### [EXERCISE BRIEF]
Every line of the records below from the line with "Contact (32, 224)" up to and including the line with "Mentions légales (155, 830)" must be reproduced exactly, and no line outside that range.
#### DATA EXTRACTS ####
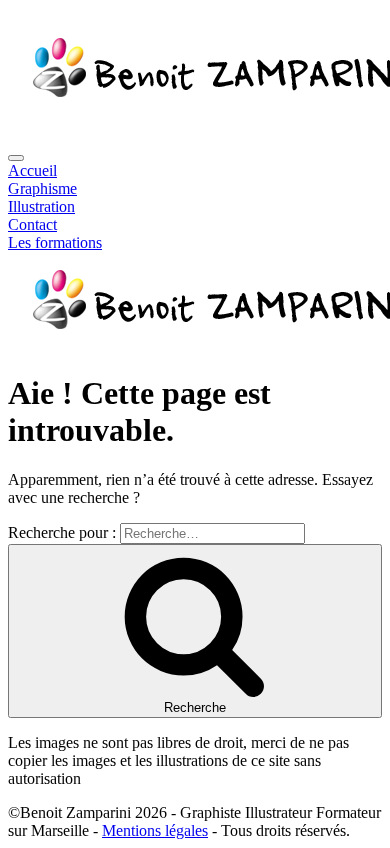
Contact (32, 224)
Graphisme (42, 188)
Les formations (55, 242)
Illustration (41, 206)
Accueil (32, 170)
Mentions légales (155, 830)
####
#### DATA EXTRACTS ####
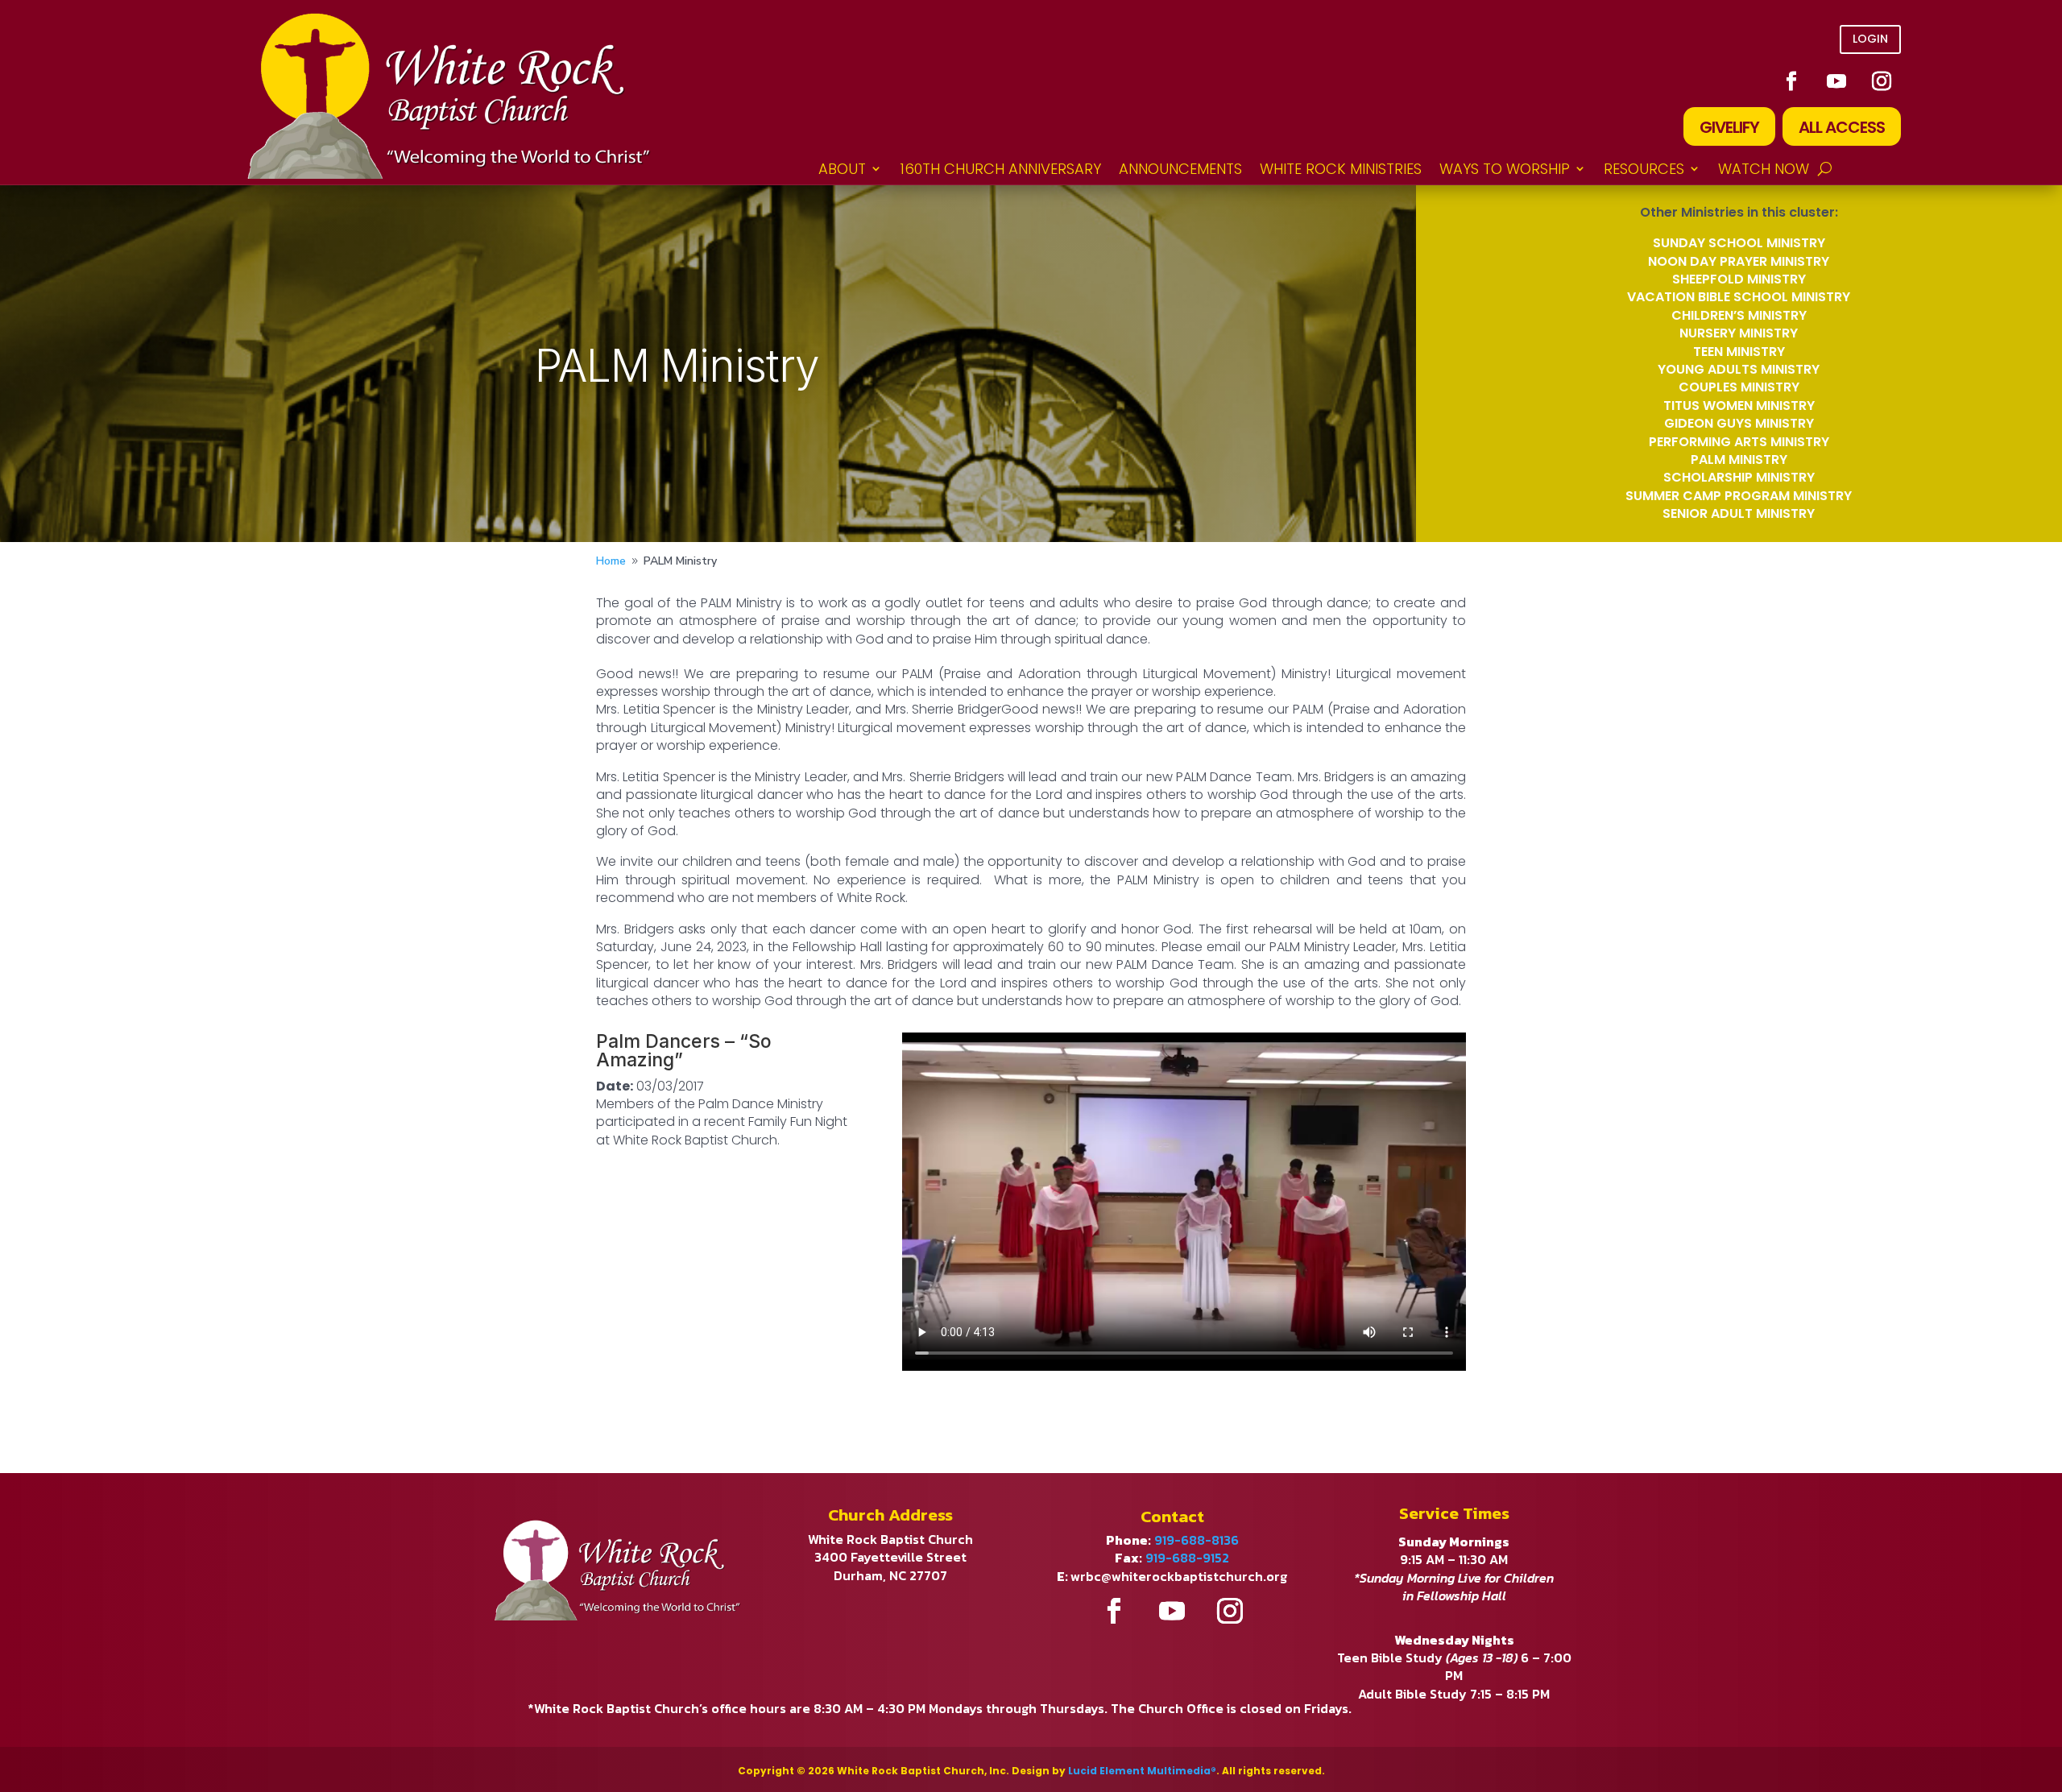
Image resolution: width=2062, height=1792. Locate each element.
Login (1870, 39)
####
### [ANSWER SECTION]
Contact (32, 224)
Graphisme (42, 188)
Les formations (55, 242)
Illustration (41, 206)
Accueil (32, 170)
Mentions légales (155, 830)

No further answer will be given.